Introduced as a public preview at AWS re:invent 2018, Amazon Managed Streaming for Kafka (MSK) is now generally available. Amazon MSK aims to make it easy to build and run streaming applications based on Kafka.
The new MSK GA extends support for Kafka to version 2.1.0 while maintaining full compatibility with Kafka 1.1.1 for applications created during the preview period. Additionally, Amazon added a number of new features based on early customer feedback. Those include support for TLS encryption-in-transit between clients and brokers and between brokers; integration with AWS CloudTrail for logging; and the possibility to define IAM policies based on tags assigned to clusters at the time of their creation. At the moment, the only way to provision MSK in your AWS cloud environment is using the AWS management console and CLI. However, Amazon is working on adding AWS CloudFormation support to enable MSK modeling and provisioning using a JSON or YAML textual description.
Amazon's effort to simplify Kafka integration goes beyond the inherent difficulty in setting up, scale, and manage a self-hosted Kafka server. Indeed, its MSK service also includes an Apache Zookeeper node, which Amazon will not charge for, to ensure high availability and security. As Amazon product manager for data streaming Damien Wylie stated,
We are going to detect that failure automatically and then reintroduce a new node.
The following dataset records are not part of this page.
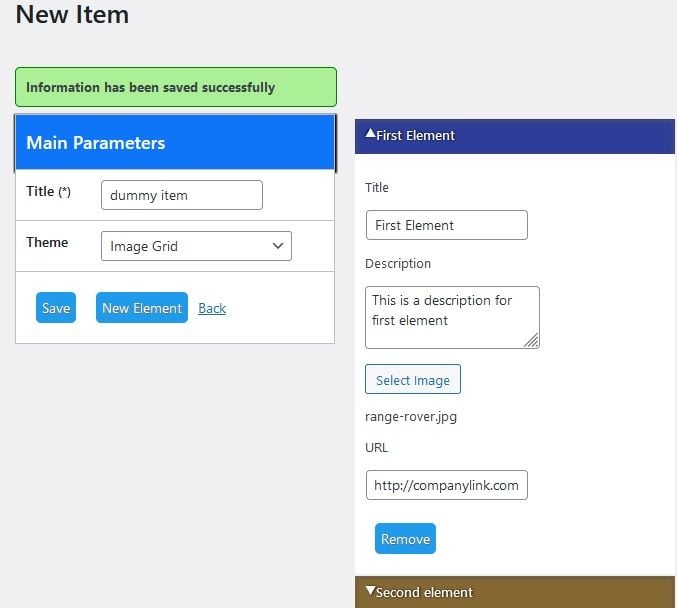Focus the URL field with companylink.com
677x608 pixels.
(446, 485)
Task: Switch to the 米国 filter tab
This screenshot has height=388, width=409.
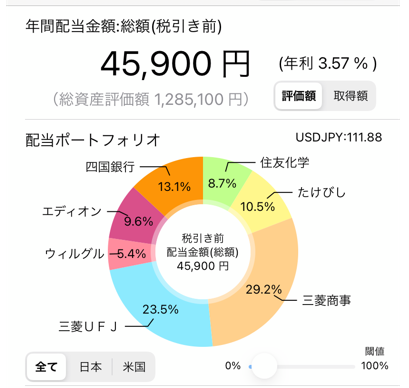Action: (x=134, y=367)
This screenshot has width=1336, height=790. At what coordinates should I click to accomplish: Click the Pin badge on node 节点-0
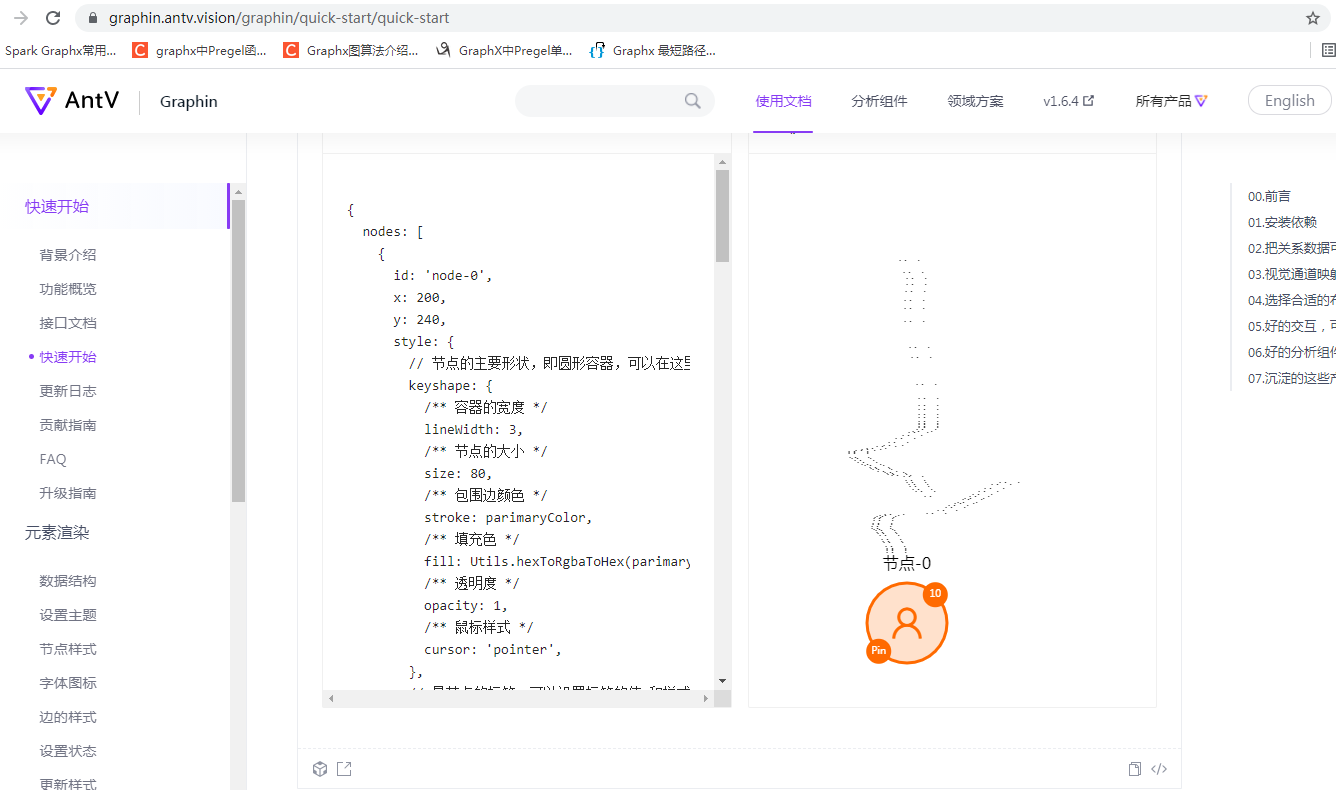click(878, 650)
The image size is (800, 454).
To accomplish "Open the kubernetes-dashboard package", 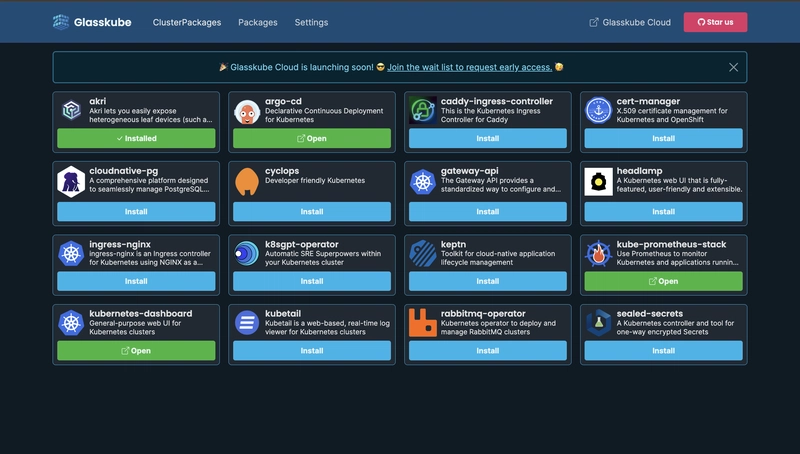I will (136, 351).
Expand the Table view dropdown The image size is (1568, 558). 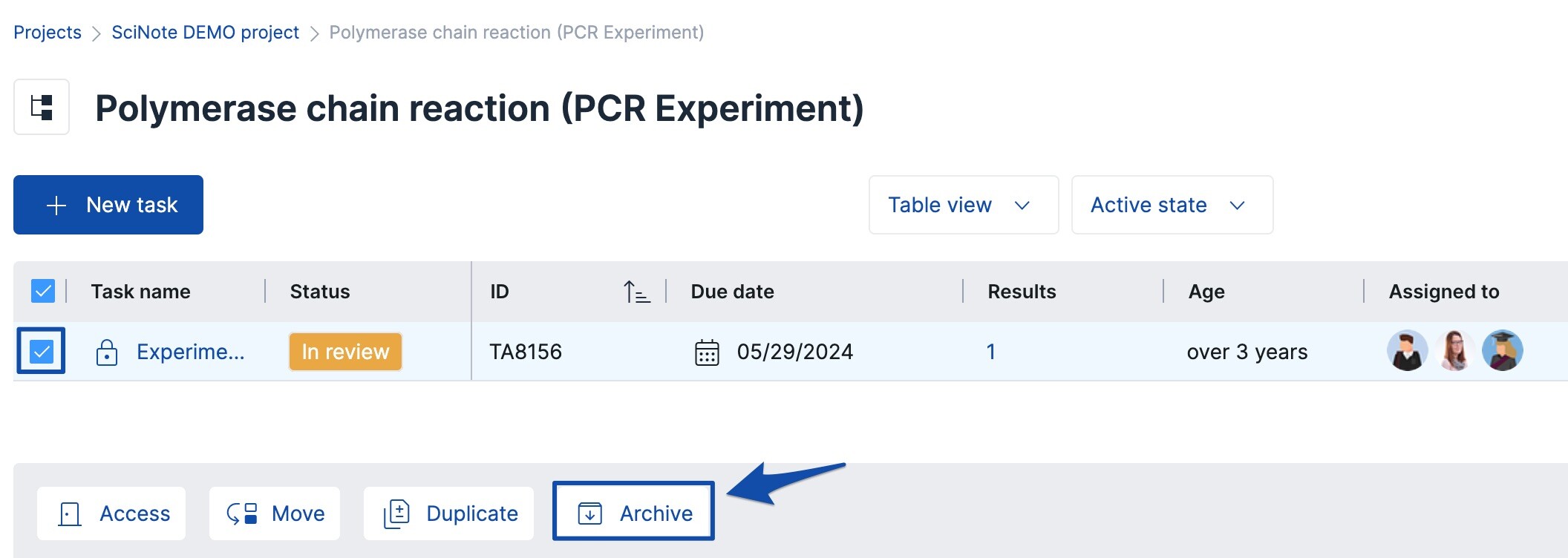click(x=963, y=205)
Hence the IPs remain intact, and finally, any patches that are required throughout the time you are running the cluster we automatically apply those for you.
The process to create a Kafka cluster in AWS management console is extremely streamlined. You only need to choose the Kafka version you want to use, decide on how many brokers for each availability zone you want, and set encryption and storage options, with most of the settings providing a reasonable default value. If you want to change the broker instance type or the Amazon EBS volume size, you can do that by accessing the advanced custom settings section.
Once you have your Apache Kafka cluster in place, you can set up any number of topics for producers to use when sending messages. Consumers will be streamed all messages for topics they are listening on. All of those tasks can be carried through using standard Apache Kafka tools.
As a last note, it is worth mentioning that Amazon is offering a service level agreement for MSK ensuring 99.9% availability.
Apache Kafka was originally developed at LinkedIn, later open sourced in 2011. Amazon is not the only provider of a managed Kafka service. In particular, Confluent, company founded by the LinkedIn team that originally developed Kafka and that focuses on building a platform on top of Kafka, recently launched a managed Kafka service called Confluent Cloud.
If you want to get started with Amazon MKS, the best place to start is Amazon step-by-step guide.